Exercise task: Copy out the lines from the line with "The image size is (1225, 980)." to the line with "Action: [580, 289]", keeping every character the same.

Data for the task:

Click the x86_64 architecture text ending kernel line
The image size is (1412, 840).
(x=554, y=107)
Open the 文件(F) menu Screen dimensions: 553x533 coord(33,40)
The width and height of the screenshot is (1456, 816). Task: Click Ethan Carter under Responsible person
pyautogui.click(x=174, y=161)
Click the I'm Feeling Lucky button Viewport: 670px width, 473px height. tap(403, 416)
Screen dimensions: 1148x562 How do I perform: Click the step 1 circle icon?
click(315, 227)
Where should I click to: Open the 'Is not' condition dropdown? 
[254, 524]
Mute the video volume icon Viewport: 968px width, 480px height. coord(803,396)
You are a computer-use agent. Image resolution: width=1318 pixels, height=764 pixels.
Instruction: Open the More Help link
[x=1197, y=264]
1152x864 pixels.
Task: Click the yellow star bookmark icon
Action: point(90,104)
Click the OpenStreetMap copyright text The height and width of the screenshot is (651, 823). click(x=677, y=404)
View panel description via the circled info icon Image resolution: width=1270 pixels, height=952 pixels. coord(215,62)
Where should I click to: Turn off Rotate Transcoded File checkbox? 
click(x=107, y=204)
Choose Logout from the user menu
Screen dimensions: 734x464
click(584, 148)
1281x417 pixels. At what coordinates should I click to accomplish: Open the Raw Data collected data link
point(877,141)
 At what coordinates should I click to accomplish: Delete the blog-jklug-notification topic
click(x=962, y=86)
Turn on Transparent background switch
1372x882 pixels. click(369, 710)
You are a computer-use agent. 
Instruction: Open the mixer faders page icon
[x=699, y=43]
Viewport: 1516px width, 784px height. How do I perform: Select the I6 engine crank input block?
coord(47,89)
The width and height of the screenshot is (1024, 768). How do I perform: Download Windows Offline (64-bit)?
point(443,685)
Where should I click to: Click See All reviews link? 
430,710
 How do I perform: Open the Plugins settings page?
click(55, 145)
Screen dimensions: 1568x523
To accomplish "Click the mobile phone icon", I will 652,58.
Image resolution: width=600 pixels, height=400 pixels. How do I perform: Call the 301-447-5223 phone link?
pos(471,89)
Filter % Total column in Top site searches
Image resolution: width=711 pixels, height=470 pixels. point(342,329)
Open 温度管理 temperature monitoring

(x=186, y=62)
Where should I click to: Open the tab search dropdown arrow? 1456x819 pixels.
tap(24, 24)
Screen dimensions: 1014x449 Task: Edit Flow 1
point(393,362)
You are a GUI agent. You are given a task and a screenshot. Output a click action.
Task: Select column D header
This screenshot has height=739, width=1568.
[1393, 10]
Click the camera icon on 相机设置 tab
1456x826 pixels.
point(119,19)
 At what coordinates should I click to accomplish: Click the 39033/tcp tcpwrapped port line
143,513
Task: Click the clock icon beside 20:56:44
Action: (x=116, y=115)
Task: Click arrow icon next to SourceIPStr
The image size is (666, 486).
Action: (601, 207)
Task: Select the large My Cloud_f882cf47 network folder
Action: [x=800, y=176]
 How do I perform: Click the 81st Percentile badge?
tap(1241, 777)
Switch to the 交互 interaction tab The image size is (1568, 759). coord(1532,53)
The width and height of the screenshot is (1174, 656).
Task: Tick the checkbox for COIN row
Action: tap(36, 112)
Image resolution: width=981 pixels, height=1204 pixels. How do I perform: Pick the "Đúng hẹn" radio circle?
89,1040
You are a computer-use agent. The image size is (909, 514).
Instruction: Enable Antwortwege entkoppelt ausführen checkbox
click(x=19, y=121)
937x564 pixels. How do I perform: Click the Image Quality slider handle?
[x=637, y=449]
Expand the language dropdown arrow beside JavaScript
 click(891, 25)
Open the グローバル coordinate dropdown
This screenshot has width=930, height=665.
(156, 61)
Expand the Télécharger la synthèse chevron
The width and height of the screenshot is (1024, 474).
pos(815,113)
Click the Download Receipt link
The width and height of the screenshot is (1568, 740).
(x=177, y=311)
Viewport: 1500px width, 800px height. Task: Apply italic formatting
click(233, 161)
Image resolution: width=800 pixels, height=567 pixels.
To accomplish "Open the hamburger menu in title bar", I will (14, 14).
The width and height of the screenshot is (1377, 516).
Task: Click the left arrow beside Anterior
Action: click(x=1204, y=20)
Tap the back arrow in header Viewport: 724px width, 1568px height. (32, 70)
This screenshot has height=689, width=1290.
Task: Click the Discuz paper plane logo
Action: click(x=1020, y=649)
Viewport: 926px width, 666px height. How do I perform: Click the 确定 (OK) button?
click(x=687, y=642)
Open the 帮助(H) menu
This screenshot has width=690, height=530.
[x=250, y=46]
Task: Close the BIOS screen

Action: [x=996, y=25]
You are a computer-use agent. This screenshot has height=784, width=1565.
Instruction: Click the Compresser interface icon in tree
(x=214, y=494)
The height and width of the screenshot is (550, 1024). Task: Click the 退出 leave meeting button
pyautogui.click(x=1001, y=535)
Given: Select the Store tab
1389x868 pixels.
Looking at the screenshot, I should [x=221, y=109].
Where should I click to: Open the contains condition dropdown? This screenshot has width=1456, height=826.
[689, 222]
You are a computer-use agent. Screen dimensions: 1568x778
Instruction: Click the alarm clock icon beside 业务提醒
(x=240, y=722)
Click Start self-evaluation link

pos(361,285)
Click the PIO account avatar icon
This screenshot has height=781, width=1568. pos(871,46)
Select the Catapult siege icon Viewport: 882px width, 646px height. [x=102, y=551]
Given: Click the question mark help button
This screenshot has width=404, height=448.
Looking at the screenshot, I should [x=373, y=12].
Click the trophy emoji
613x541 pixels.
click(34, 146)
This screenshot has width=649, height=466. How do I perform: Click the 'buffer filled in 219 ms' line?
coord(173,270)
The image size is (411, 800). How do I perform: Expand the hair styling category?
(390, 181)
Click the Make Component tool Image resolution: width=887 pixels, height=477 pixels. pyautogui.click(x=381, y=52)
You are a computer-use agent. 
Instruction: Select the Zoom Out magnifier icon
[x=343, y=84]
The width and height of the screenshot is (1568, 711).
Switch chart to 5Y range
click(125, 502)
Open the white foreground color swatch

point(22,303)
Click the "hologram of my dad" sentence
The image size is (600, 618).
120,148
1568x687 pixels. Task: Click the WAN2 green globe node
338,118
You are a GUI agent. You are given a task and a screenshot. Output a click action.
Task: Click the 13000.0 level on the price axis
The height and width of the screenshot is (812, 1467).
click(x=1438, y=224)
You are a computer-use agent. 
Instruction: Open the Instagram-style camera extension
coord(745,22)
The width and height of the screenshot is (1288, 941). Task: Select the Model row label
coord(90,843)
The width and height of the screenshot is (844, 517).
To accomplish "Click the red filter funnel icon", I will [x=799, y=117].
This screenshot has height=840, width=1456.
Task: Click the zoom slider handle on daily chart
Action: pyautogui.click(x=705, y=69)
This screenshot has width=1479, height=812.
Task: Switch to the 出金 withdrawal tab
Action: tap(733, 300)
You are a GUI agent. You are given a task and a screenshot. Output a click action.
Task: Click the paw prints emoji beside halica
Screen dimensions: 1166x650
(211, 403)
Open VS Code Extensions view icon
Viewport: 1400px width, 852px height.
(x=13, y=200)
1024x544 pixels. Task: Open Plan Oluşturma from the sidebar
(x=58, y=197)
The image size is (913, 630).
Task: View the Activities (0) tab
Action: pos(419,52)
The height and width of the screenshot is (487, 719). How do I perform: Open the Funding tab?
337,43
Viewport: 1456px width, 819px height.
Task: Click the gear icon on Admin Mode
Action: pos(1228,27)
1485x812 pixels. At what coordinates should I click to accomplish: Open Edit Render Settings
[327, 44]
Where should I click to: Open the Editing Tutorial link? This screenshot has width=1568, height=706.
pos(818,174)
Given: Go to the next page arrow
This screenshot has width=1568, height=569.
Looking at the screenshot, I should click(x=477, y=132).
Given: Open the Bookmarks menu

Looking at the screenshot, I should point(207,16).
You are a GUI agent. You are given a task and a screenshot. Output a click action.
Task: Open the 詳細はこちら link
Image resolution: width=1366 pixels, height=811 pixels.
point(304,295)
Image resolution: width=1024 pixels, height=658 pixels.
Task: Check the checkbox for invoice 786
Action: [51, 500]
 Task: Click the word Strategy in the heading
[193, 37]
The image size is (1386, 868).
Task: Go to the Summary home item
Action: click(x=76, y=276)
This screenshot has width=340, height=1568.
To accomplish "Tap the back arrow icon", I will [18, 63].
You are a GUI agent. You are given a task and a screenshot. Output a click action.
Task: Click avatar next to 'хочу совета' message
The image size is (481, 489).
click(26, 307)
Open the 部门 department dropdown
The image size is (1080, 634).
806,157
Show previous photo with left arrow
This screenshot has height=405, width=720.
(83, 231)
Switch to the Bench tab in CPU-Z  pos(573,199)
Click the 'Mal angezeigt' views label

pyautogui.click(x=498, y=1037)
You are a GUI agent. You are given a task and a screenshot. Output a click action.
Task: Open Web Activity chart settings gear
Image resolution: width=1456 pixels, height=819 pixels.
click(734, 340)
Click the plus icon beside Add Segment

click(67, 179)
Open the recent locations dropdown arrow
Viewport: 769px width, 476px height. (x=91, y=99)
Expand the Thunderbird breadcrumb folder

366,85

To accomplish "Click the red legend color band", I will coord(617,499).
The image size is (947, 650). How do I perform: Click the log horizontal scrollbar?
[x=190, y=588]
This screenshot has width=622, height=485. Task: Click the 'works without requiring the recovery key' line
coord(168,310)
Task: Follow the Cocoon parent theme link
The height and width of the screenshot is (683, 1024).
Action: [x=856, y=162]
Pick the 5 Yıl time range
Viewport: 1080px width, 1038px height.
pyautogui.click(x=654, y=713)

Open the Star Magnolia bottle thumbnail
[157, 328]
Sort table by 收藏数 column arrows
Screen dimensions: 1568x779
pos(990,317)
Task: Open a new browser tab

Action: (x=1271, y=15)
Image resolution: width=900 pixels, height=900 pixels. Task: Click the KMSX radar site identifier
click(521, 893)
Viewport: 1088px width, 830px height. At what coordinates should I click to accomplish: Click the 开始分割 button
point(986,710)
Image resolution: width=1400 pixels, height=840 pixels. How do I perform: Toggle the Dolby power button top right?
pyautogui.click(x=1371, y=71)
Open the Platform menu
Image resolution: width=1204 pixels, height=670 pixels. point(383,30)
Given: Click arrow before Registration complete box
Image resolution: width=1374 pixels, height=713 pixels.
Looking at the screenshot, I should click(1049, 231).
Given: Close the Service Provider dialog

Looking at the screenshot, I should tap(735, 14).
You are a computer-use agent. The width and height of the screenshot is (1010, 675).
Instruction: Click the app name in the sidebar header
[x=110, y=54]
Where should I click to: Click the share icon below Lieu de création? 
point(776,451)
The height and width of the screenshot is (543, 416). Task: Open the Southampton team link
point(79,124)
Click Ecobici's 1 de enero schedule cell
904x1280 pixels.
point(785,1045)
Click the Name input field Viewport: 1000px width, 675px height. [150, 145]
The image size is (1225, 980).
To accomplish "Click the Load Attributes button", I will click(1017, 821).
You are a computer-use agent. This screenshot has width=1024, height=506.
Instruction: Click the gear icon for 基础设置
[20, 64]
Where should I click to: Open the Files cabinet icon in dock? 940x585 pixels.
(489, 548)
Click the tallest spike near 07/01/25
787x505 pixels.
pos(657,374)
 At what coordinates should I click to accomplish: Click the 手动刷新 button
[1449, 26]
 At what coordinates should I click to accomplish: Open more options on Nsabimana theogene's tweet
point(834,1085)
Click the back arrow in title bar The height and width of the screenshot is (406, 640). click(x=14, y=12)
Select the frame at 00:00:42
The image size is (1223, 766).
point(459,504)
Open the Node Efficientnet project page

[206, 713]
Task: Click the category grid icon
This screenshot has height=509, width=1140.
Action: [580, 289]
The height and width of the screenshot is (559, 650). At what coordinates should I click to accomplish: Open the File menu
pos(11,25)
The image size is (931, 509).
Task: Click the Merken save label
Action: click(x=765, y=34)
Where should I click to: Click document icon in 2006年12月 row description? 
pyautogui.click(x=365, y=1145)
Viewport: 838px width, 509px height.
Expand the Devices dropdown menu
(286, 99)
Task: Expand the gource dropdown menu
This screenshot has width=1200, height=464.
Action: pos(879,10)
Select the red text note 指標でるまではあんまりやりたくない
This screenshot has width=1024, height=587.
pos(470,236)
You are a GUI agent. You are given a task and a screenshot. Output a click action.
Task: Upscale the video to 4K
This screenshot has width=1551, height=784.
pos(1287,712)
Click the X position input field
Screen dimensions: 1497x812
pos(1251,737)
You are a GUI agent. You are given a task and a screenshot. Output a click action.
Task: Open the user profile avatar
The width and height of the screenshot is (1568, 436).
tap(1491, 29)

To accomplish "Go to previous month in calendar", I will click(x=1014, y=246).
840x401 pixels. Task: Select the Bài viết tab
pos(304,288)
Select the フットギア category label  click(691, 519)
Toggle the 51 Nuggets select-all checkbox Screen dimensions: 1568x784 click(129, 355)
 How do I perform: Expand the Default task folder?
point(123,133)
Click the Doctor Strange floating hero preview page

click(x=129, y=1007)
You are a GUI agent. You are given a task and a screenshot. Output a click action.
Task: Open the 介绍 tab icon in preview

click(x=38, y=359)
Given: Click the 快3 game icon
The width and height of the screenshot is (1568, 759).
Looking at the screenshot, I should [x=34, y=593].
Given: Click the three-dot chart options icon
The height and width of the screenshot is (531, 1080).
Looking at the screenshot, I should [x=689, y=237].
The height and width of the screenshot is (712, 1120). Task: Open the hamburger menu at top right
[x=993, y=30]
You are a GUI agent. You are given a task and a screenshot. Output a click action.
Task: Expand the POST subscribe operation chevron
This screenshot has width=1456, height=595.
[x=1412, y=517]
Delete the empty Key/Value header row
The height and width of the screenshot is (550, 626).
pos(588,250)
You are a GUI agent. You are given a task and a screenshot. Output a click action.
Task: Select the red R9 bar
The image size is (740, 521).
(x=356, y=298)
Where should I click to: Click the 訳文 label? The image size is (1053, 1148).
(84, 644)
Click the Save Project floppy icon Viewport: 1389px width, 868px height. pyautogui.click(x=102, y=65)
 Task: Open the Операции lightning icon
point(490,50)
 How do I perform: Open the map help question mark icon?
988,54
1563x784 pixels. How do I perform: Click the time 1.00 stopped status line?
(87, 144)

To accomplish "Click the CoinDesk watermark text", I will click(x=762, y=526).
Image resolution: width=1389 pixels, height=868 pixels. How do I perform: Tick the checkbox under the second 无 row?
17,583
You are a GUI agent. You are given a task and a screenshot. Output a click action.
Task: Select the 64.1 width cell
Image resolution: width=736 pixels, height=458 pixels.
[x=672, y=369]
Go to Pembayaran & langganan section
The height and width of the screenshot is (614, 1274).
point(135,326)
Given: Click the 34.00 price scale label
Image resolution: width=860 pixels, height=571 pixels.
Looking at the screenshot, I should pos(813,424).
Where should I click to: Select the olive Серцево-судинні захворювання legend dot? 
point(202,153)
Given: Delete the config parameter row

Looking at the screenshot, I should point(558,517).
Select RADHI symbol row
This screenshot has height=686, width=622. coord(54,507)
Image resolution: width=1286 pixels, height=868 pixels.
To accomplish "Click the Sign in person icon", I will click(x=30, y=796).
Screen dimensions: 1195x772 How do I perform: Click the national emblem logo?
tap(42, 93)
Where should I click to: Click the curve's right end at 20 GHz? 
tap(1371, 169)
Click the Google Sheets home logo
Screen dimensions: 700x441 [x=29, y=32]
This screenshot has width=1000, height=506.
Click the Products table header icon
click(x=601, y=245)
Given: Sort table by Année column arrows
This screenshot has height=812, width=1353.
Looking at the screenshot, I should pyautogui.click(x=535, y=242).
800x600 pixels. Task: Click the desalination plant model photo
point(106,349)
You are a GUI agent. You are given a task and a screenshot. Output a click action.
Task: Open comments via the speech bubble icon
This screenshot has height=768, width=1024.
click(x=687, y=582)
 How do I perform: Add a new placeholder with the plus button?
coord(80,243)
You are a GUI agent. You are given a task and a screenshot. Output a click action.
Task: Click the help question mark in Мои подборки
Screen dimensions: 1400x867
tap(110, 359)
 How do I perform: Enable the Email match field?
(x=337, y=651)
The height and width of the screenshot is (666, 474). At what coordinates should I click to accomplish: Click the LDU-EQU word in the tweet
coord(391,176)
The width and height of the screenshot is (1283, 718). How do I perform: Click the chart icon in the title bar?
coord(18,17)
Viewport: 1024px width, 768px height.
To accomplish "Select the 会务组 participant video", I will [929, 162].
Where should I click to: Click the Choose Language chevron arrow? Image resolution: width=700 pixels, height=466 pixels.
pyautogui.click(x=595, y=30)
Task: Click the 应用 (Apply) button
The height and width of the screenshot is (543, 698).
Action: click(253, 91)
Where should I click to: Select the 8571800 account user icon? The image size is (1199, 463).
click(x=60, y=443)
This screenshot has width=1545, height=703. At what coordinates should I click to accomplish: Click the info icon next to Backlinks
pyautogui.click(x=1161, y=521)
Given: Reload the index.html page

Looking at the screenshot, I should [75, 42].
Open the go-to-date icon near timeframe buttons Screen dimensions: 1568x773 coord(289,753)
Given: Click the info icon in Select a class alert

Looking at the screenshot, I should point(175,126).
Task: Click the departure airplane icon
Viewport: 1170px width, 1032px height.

The output:
The image size is (1225, 980).
To accomplish "Click the Load Attributes button", I will click(1017, 821).
You are a computer-use agent. This screenshot has width=1024, height=506.
Instruction: Click the gear icon for 基础设置
[20, 64]
Where should I click to: Open the Files cabinet icon in dock? 940x585 pixels.
(489, 548)
Click the tallest spike near 07/01/25
787x505 pixels.
pos(657,374)
 At what coordinates should I click to accomplish: Click the 手动刷新 button
[1449, 26]
 At what coordinates should I click to accomplish: Open more options on Nsabimana theogene's tweet
point(834,1085)
Click the back arrow in title bar The height and width of the screenshot is (406, 640). click(x=14, y=12)
Select the frame at 00:00:42
The image size is (1223, 766).
point(459,504)
Open the Node Efficientnet project page

[206, 713]
Task: Click the category grid icon
This screenshot has height=509, width=1140.
Action: [580, 289]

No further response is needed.